New BU Panel on Gender-Based Harassment Gets to Work
Goal is to change culture for work and study
TAKEAWAYS
- A University-wide group will seek ways to combat gender-based harassment
- The goal: changing the “ culture and climate” of the academic environment
- Current harassment training programs have not been shown to be effective
A group of leaders from across Boston University’s Charles River and Medical campuses will begin working to recommend ways the University can better provide an environment for students, faculty, and staff that is free of gender-based harassment.
Gender-based harassment—defined as behaviors that communicate that someone does not belong or merit respect based on their gender—is the most common form of sexual harassment and creates a climate that emboldens other types of sexual harassment, according to the National Academies of Sciences, Engineering, and Medicine. And the common forms of harassment-prevention training have not been shown to change behavior.
“We have to start working on proactive cultural change and the establishment of a positive and constructive welcoming environment, for women in particular,” says Jean Morrison, University provost and chief academic officer.
Morrison announced this week the formation of the Working Group on Gender-based Harassment Prevention, charged with finding ways to “cultivate a culture and climate across all disciplines at BU that rejects gender-based harassment.” The panel is to deliver its recommendations to Morrison by September 30.
The change sought means “ensuring that we are not enabling or looking the other way where there are cultures that allow gender-based bullying or harassment or sexual assault,” Morrison says. “There’s an array of behaviors we want the group to think about, and it’s going to take work to create a positive climate that encourages and supports women.”
The impetus for BU’s action comes from a 2018 National Academies report spotlighting the pervasiveness and troubling consequences of harassment in the academic environment. Sexual Harassment of Women: Climate, Culture, and Consequences in Academic Sciences, Engineering, and Medicine says a systemwide cultural change in higher education is needed to prevent sexual harassment.
The report “provides a disturbing account of the scope of gender harassment in these fields,” Morrison wrote in announcing the move. “According to the National Academies, academic environments have the second-highest rate of sexual harassment (58%) when compared to the military (69%), the private sector, and the government.”
“This is a national conversation, and the question for us is, how are we at BU going to do our part to ensure we have an inclusive, civil environment that allows our scholars to do their best work?” says Jennifer Grodsky, vice president for federal relations, who will chair the working group. Its first meeting is set for Friday afternoon.

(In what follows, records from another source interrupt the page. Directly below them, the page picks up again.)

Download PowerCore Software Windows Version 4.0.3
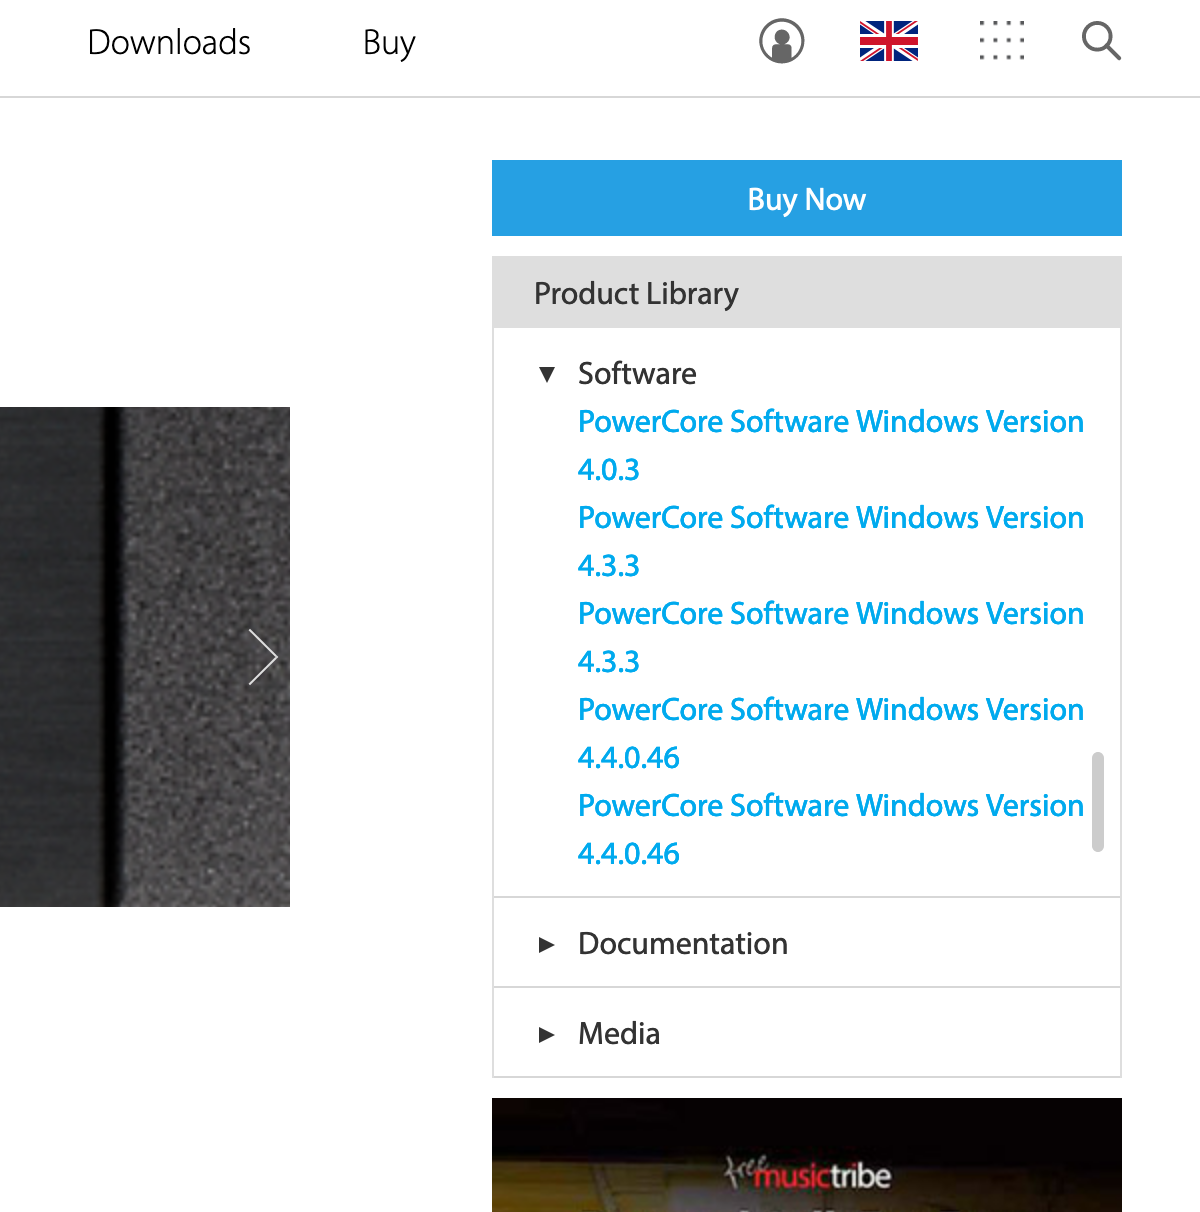Viewport: 1200px width, 1212px height. 830,423
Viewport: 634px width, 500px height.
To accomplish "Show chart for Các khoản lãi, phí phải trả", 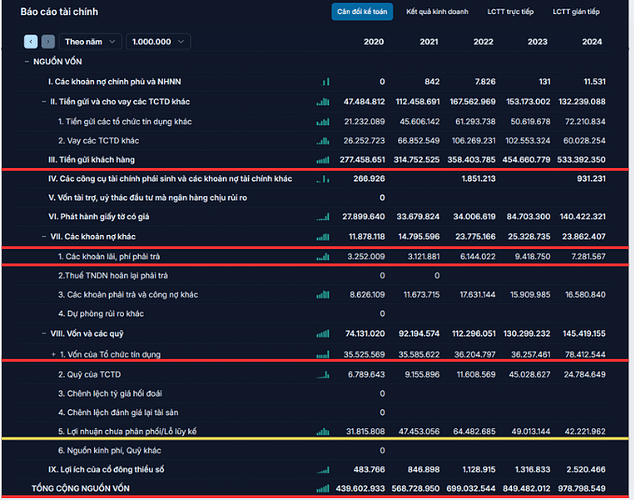I will click(322, 257).
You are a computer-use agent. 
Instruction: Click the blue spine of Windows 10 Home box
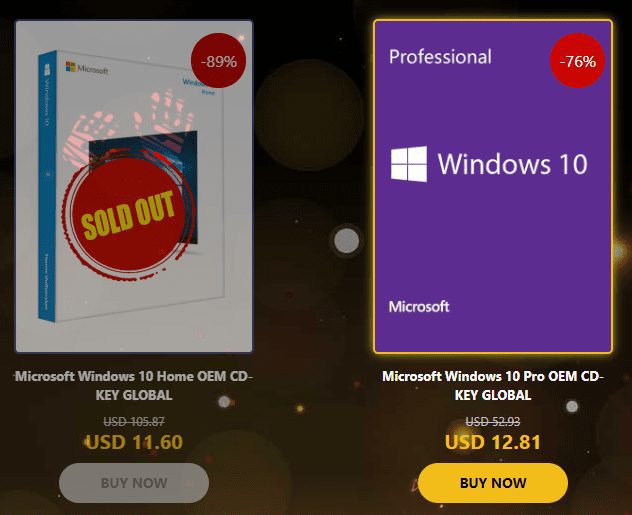47,185
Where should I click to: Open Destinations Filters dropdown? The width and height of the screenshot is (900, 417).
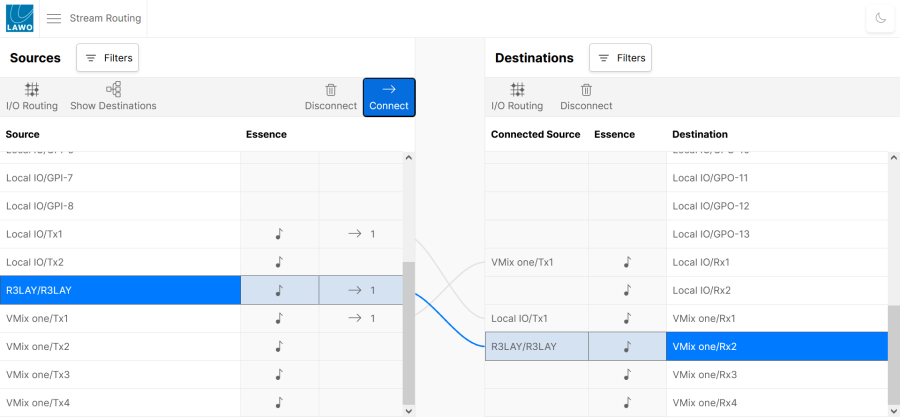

Grodsky says that while the National Academies report was the jumping-off point for this initiative, she has been following discussions among government funders considering policies to address issues in awarding grants. The National Academies is also forming an Action Collaborative, which will bring together a group of like-minded universities to work collectively on the issue.
Morrison says that Grodsky “brought the idea forward that it was timely for BU to make an effort to look at our practices.”
The National Academies recommends that the higher education community needs to focus on diversity, inclusion, and respect, as well as do more to support targets of sexual harassment and hold harassers accountable. There is also a search for ways to change power dynamics in advisor-trainee relationships—where graduate students and researchers may feel their career is contingent on the approval of a single person. Some universities are considering changing the model so graduate students have several faculty mentors, rather than one, defusing that imbalance of power, Grodsky says.
The national discussion focuses on medicine and the hard sciences—as in the #MeTooSTEM hashtag—but the BU effort will range across the academic landscape. “It’s not just science and medicine. We want them to look broadly at all disciplines,” Morrison says.
“As one of the first universities in the United States to open all its divisions to female students, the first coeducational medical college in the world, and the first American university to award a PhD to a woman, BU has a historic commitment to providing a welcoming and respectful setting for students, faculty, and staff of all genders,” she wrote in the announcement. “It is a commitment etched into our narrative and an essential part of BU’s continuing effort to attract the very best faculty and students to our campuses.”
Besides Grodsky, the other members of the working group are: Karen Antman, dean of the School of Medicine and Medical Campus provost; Emily Barman, associate dean, Graduate School of Arts & Sciences, and professor of sociology, College of Arts & Sciences; Victor Coelho, professor of music, College of Fine Arts; Hyeouk Chris Hahm, associate professor and chair of social research, School of Social Work; Aviva Lee-Parritz, associate professor of obstetrics and gynecology, School of Medicine; Naomi Mann, clinical associate professor of law, School of Law; Elise Morgan, professor of mechanical engineering, materials science and engineering, and biomedical engineering, College of Engineering; Emily Rothman, professor of community health sciences, School of Public Health; Christopher Schmitt, assistant professor of anthropology, College of Arts & Sciences; Michael Sorenson, associate dean of the faculty, natural sciences, and professor of biology, College of Arts & Sciences; Mounika Vutukuru, president, Graduate Women in Science & Engineering, and PhD student, College of Engineering; Muhammad Zaman, professor of biomedical engineering and materials science and engineering, College of Engineering; Julie Sandell, senior associate provost, ex officio; and Gloria Waters, vice president and associate provost for research, ex officio.